Le plantain purifie comme aucune autre plante ne peut le faire, le sang, les poumons et l’estomac et est indiqué pour cette raison aux personnes anémiques ou dont le sang est de mauvaise qualité, dont les poumons et les reins sont faibles, qui sont de pâleur maladive et qui restent maigres malgré la quantité de nourriture consommée.

Le plantain aide également à dégorger le foie et la vésicule biliaire. Son effet diurétique et circulatoire facilite l’élimination des toxines par l’organisme.

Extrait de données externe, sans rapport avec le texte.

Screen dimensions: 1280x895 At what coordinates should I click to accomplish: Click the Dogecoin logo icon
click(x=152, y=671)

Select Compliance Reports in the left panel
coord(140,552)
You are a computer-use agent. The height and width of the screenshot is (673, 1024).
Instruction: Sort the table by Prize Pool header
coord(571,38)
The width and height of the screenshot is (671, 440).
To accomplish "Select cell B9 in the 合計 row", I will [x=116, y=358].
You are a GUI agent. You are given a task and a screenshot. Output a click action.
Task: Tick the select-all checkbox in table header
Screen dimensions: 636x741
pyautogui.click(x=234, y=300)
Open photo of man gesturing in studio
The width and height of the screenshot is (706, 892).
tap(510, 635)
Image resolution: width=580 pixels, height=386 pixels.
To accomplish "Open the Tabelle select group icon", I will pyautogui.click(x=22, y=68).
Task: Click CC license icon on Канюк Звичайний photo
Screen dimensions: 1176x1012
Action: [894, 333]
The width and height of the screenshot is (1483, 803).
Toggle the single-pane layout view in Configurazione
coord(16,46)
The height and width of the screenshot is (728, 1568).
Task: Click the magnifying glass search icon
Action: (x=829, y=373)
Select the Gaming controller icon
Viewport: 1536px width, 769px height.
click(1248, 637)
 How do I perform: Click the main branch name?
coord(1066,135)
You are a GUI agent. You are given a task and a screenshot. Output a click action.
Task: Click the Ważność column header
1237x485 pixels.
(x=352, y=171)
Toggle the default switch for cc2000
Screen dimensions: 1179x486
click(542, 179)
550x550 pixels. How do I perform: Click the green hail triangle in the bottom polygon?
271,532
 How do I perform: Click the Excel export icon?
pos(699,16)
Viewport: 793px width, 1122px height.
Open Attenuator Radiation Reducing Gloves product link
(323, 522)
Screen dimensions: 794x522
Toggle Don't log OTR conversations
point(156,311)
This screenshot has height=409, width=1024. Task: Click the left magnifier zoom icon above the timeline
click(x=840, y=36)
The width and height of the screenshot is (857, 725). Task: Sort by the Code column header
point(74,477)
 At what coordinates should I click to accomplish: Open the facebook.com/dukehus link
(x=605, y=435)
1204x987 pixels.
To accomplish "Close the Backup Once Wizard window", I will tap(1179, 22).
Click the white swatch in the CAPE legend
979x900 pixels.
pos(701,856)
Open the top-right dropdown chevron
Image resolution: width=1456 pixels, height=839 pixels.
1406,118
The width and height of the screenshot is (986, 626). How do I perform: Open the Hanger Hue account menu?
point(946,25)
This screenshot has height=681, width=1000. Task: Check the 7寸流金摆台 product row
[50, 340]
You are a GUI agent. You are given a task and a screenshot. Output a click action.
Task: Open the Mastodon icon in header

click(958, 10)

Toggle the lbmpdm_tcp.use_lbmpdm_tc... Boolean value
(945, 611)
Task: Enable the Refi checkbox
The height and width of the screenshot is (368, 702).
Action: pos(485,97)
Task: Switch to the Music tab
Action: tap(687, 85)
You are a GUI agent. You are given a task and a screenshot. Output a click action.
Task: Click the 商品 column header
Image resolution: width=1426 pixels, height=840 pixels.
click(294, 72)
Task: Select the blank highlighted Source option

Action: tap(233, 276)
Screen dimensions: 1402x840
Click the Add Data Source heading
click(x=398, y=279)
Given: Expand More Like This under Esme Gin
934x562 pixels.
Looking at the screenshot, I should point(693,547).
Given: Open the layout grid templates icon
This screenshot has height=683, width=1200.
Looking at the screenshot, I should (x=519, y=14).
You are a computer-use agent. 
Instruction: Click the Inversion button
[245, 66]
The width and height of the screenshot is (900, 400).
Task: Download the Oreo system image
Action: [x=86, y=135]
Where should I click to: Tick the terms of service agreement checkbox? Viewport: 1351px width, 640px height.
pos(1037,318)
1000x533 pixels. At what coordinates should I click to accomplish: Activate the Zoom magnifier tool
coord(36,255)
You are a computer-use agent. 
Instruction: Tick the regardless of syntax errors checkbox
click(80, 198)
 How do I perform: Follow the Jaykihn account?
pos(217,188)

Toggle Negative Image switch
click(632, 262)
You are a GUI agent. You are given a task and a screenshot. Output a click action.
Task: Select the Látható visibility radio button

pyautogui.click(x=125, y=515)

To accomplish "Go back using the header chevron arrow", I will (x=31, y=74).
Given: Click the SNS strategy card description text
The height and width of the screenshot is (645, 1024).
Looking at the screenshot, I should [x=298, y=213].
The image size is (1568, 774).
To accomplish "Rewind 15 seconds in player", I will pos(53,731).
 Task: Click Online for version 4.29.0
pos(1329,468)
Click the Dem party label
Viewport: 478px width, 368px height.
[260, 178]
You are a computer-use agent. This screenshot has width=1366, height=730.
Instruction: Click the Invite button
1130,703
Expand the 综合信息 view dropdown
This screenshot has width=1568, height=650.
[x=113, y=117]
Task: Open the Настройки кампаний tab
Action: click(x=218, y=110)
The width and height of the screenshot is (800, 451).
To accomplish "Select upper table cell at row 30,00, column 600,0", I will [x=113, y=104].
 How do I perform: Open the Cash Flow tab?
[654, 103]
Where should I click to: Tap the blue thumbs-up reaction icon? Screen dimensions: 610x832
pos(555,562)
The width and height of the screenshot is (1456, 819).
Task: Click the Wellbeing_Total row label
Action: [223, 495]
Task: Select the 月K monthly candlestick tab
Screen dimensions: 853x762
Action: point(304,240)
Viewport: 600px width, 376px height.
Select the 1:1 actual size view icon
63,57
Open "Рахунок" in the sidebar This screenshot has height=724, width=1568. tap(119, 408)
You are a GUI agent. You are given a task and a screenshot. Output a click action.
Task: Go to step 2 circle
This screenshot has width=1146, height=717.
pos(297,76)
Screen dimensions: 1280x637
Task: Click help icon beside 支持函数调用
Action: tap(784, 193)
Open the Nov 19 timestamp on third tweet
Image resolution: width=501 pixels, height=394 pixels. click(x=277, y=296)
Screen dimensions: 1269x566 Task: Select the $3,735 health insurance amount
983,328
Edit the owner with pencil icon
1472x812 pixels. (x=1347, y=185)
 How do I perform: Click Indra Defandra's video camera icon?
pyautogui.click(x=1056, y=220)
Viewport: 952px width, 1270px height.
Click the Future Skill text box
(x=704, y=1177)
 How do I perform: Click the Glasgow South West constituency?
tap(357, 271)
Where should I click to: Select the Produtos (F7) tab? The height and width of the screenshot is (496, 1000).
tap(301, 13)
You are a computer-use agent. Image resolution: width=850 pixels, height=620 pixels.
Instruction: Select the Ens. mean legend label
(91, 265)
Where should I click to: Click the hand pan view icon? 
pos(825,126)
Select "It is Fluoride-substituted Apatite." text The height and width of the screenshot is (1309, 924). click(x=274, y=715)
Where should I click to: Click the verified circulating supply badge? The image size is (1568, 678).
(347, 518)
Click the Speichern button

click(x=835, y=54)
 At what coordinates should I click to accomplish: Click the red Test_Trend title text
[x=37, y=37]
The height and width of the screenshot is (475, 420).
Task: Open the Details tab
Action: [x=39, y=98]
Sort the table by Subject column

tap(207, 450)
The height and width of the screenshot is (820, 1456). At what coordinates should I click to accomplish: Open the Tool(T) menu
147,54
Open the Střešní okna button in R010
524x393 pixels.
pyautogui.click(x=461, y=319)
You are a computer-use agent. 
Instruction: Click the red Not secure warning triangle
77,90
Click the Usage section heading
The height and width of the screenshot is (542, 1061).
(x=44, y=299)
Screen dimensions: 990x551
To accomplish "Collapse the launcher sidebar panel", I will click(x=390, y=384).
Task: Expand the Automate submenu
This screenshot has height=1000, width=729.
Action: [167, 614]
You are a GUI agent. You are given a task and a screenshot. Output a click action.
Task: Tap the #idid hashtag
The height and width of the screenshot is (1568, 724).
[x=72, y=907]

50 grammes de cette plante par litre d’eau à faire bouillir.

La teinture-mère de jeunes pousses de romarin (Rosmarinus) est considérée comme un draineur efficace des voies biliaires, c’est aussi un diurétique et un stimulant hépatique. Il est également bienfaisant dans le cas de digestion difficile. Le romarin est aussi utile dans, les cas de constipation, de faiblesse et d’intoxication du foie, dans les états de grande fatigue, de douleurs rhumatismales et articulaires, d’hypothyroïdie, et contre les problèmes de vésicule biliaire.

Rosmarinus 1 D : 30 gouttes, 3 fois par jour.

NoisetierLe bourgeon de noisetier (Corylus avellana) sous la forme de macérât glycérine est indiqué pour traiter diverses pathologies. Son utilisation est indiquée dans le traitement des problèmes circulatoires (ulcères, variqueux, artérites). Il tonifie le système veineux. Il a également une action bénéfique au niveau du foie (évite la sclérose du foie). Il combat l’insuffisance hépatique et les hépatites. Il améliore la digestion et permet de lutter contre les ulcères gastriques.

Corylus avellana 1 D : 30 à 50 gouttes, 3 fois par jour.

Ce sont surtout les racines du pissenlit (Taraxacum) qui ont des propriétés médicinales, elles ont également une action bénéfique sur le foie. Le pissenlit est connu comme diurétique, dépuratif et cholagogue (qui facilite l’élimination de la bile). Cette plante est particulièrement utile dans les cas d’insuffisance rénale, et est un excellent stimulant digestif. On utilise la racine comme dépuratif naturel. Son action sur le foie et la vésicule biliaire facilite l’élimination des toxines par les reins.

Taraxacum en teinture mère : 30 à 50 gouttes par jour.

Il est souvent recommander de prendre ces traitements pendant 21 jours. En cas de soucis, il est préférable d’arrêter le processus pendant 1 semaine et de reprendre sur autre chose ou bien d’augmenter les doses.

Les principaux remèdes homéopathiques pour cette constitution sont le Calcarea fluorica, le Mercurius, le Baryta carbonica, et l’Argentum nitricum.